The Irish Aesthete takes this opportunity to wish all readers a very Happy Christmas and hopes they receive as much rest as those clerics who once celebrated the occasion by settling onto a misericord.
The founder of Methodism John Wesley first visited Downpatrick, County Down in June 1778 and in his journal noted that at the top of the town ‘stands the Abbey, on a hill which commands all the country. It is a noble ruin and is far the largest building I have seen in the kingdom.’ Back in Downpatrick in June 1789, he wrote, ‘In the afternoon we viewed the venerable ruins of the Abbey. Great men have talked of rebuilding it for many years; but none moves a hand towards it.’ Wesley was here precipitate, because a year later, some of those ‘great men’ did indeed undertake a complete restoration of the old building.
According to legend, when St Patrick came to preach the Christian message in Ireland in 432 he landed at Saul, County Down and after converting the local chieftain Dichu, there he established his first church. Patrick is said to have died at Saul almost three decades later after which his body was placed on a cart drawn by two untamed oxen with the understanding that where they stopped would be his burial place. That spot was where the Downpatrick’s Cathedral Church of the Holy and Undivided Trinity now stands.

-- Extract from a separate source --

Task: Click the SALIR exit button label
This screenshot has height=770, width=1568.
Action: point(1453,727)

The association with Ireland’s patron saint meant the hill at Downpatrick soon became a place of worship, although it only assumed this name – as Dún Phádraig – in the 13th century. In any case, it was already the site of an historic settlement: in the second century the Alexandrian Ptolemy mentioned the town (as Dunum) in his Geographia. Meanwhile from around the time of St Patrick onwards the dominant ruling authority in this part of Ireland was the Dál Fiatach dynasty which had its chief royal site in Downpatrick, thereby confirming the place’s political as well as religious importance.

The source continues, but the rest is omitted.